Emissions from boats powered by heavy fuels exceed the WHO prescribed safety limits by 5 times. One study found that the population residing within 500 meters of the harbor is subject to a 51 percent increase in mortality from neurological diseases and a 31 percent increase in mortality from lung cancer.
In addition to collisions with fauna, noise pollution from combustion engines that interferes with the echolocation of the seas' population, which is essential for feeding, orienting and communicating, also presents itself as damage.

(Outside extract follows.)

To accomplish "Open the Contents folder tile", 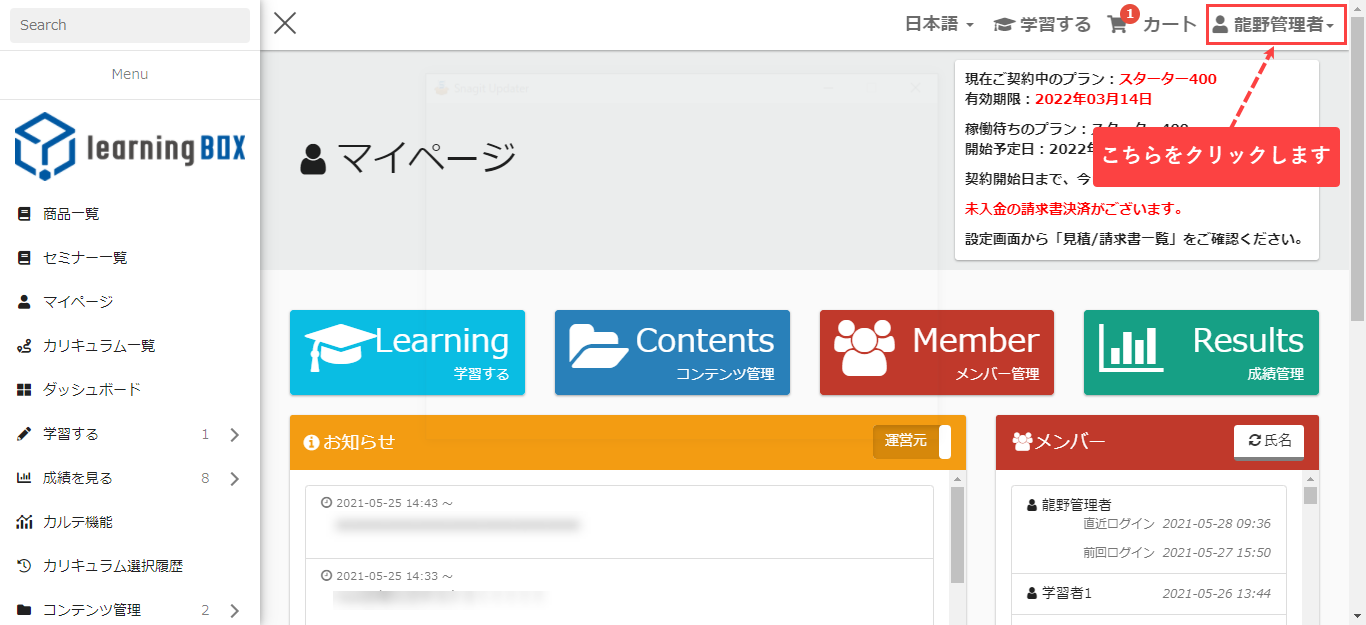I will (x=672, y=352).
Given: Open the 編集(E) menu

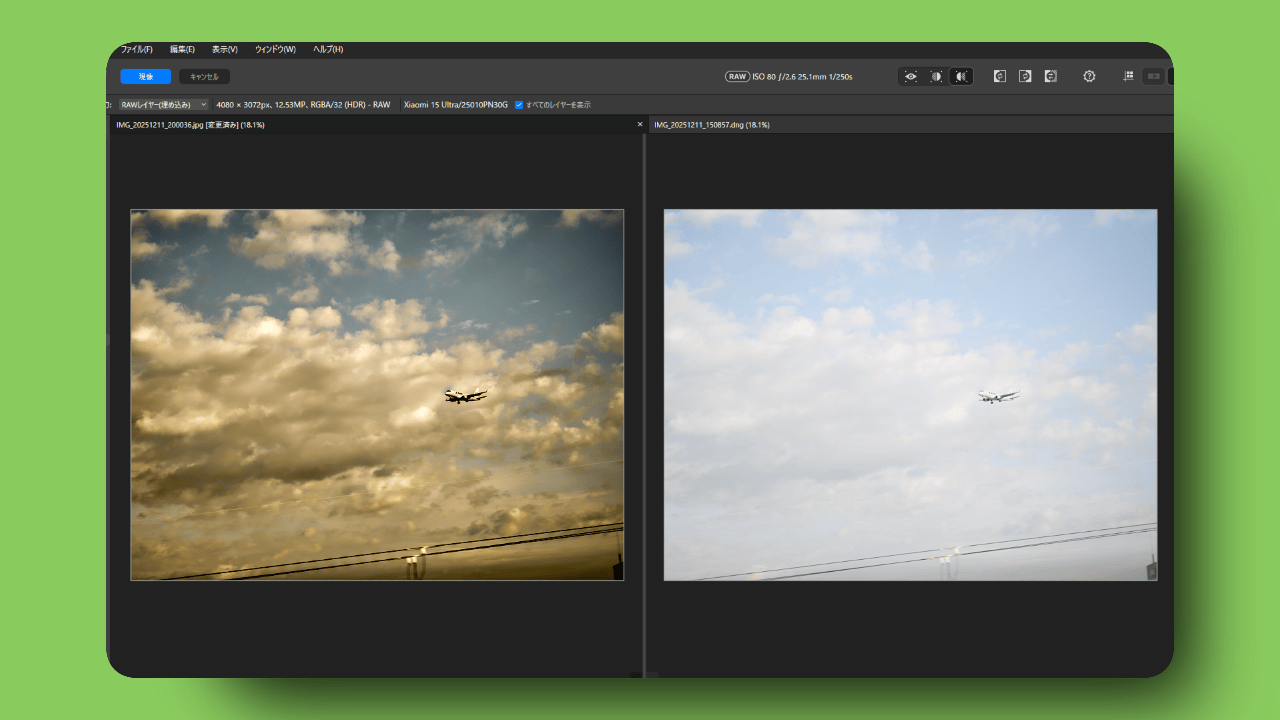Looking at the screenshot, I should coord(182,49).
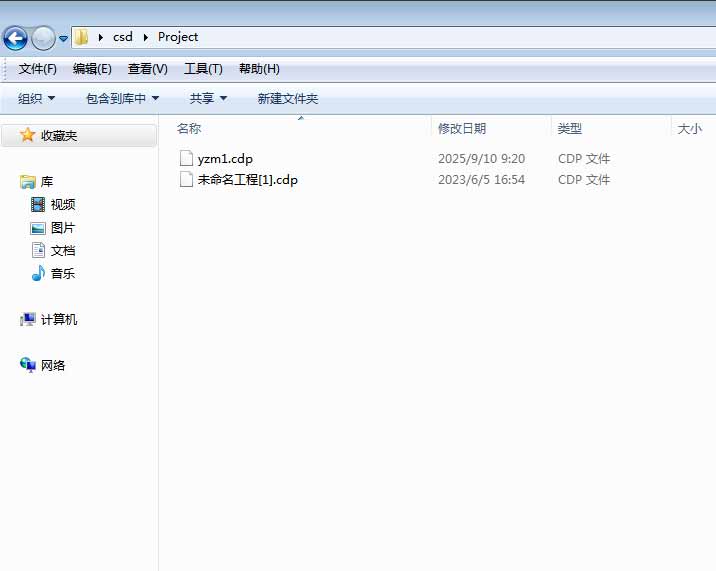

There is, then, a problem caused by the pouring of ballast water into docking ports: they release non-native species into the environment that are harmful to the balance of the ecosystem. The production of today's boats makes use of fiberglass, a high-performance material but one that presents criticalities in disposal and handling in manufacturing, again compromising environmental and social sustainability parameters; many boats are sunk, abandoned or exported to less regulated nations: that's 50 thousand tons of fiberglass abandoned in the environment every year.
This is where ALBA comes from: an environmentally and socially sustainable boat that does not use fossil fuels but hydroelectric and solar energy sources to sail without gas emissions. The prospectus for the approximately 14-meter sailboat intends to apply the principle of recycling and reusing materials from other boats and waste. The latter, along with clean energy, is among the goals for sustainable development drafted by the UN for the 2030 Agenda. Also central is the development of the hydrodynamic efficiency of the craft and the formal study, inspired by organic and soft forms that refer to an idea of the future and innovation but at the same time resonate with the natural and marine context.
The stakeholders in your project: Environmental organizations: environmental and social impact.
Local communities: environmental and social impact.
Sector Associations: economic impact.
Investors/Financiers: economic impact.
Developers/Designers: economic and social impact.
Shipbuilders: economic impact.
Technology Providers: economic impact.
Fleet Operators/Owners: economic impact.
Regulators/Government: economic and social impact.
End Users/Customers: environmental and social impact.